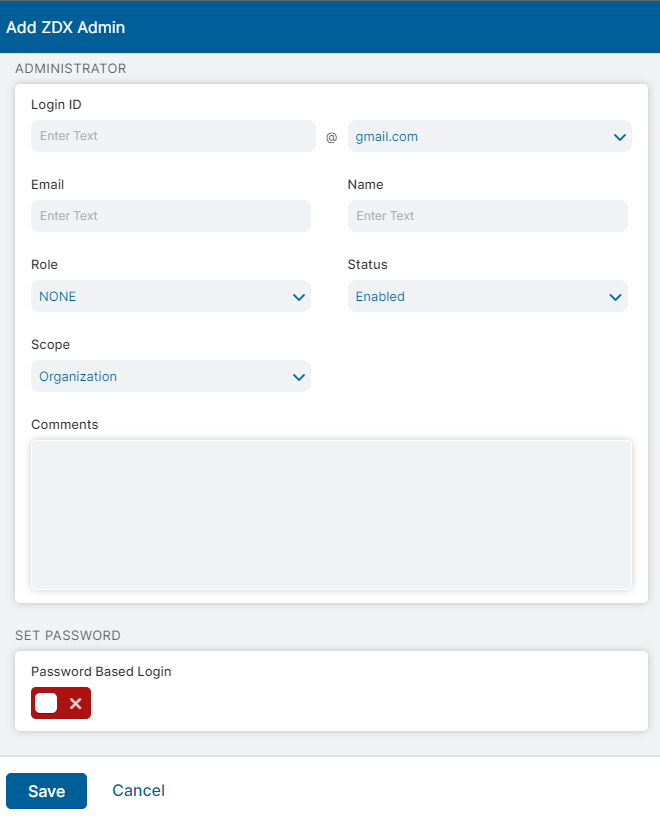The height and width of the screenshot is (822, 660).
Task: Open the Status dropdown showing Enabled
Action: 487,296
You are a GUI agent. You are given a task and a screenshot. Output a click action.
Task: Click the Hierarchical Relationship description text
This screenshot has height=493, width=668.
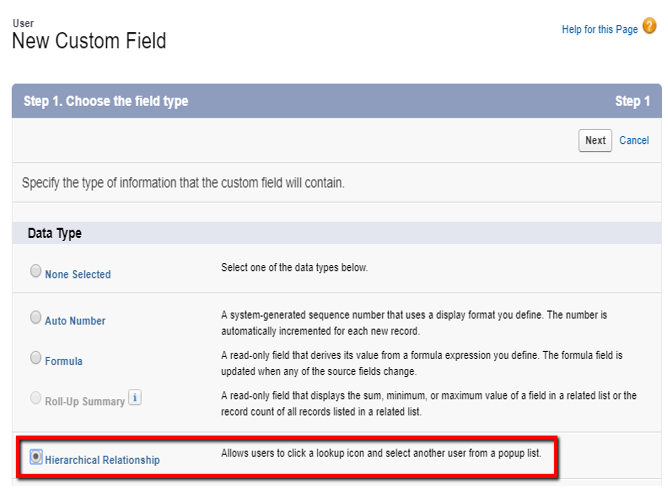pyautogui.click(x=381, y=453)
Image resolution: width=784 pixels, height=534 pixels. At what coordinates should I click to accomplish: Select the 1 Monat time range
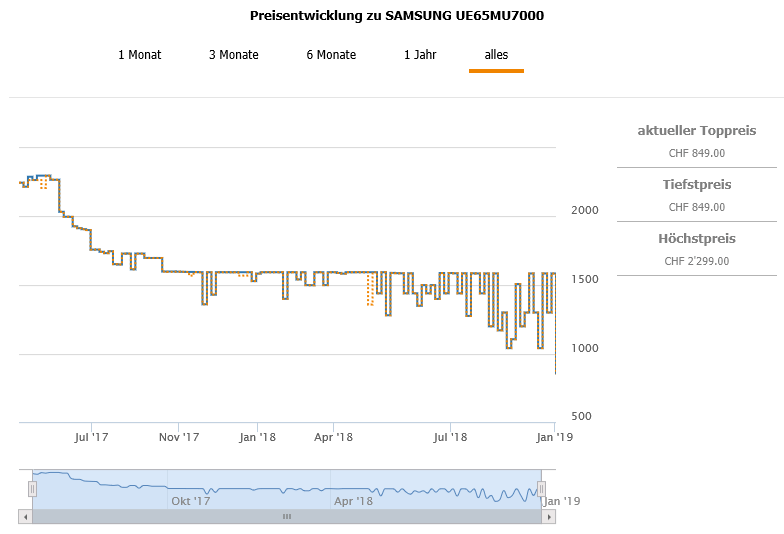(139, 55)
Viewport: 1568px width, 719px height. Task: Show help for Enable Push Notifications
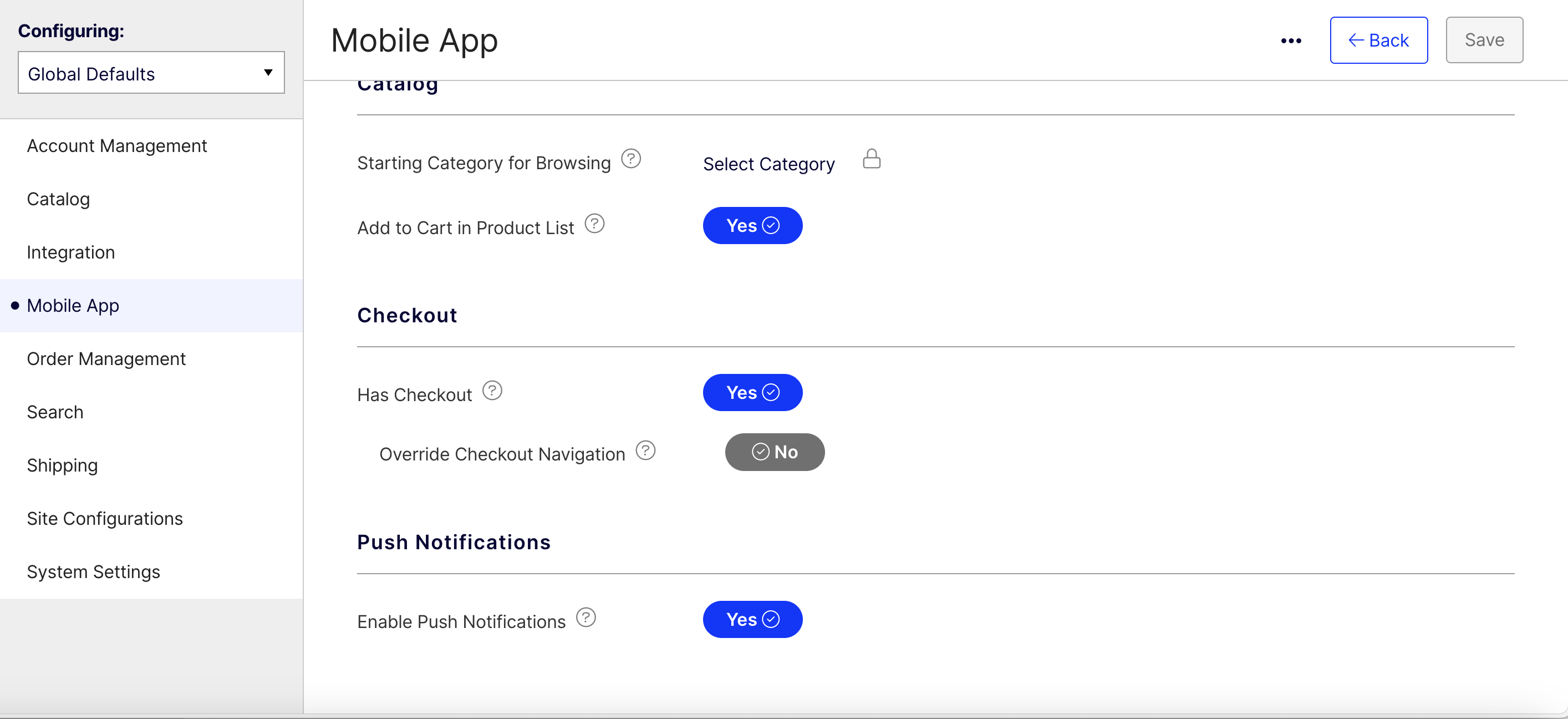(x=586, y=618)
=-=-=
◆ WHAT THE TASK ASKS
Write everything from the entry containing "You are a GUI" down to the last entry as a two-column CSV with the headers instruction and click. Give one row per entry, with its text and its answer each in a single quoted field, replace line breaks with spaces, and leave the pictures out.

◆ FINISHED TASK
instruction,click
"You are a GUI agent. You are given a task and a screenshot. Output a click action. Task: Click the Hierarchical Relationship description text This screenshot has height=493, width=668.","pyautogui.click(x=381, y=453)"
"Image resolution: width=784 pixels, height=534 pixels. At what coordinates should I click to accomplish: Select the 1 Monat time range","(139, 55)"
"Viewport: 1568px width, 719px height. Task: Show help for Enable Push Notifications","(x=586, y=618)"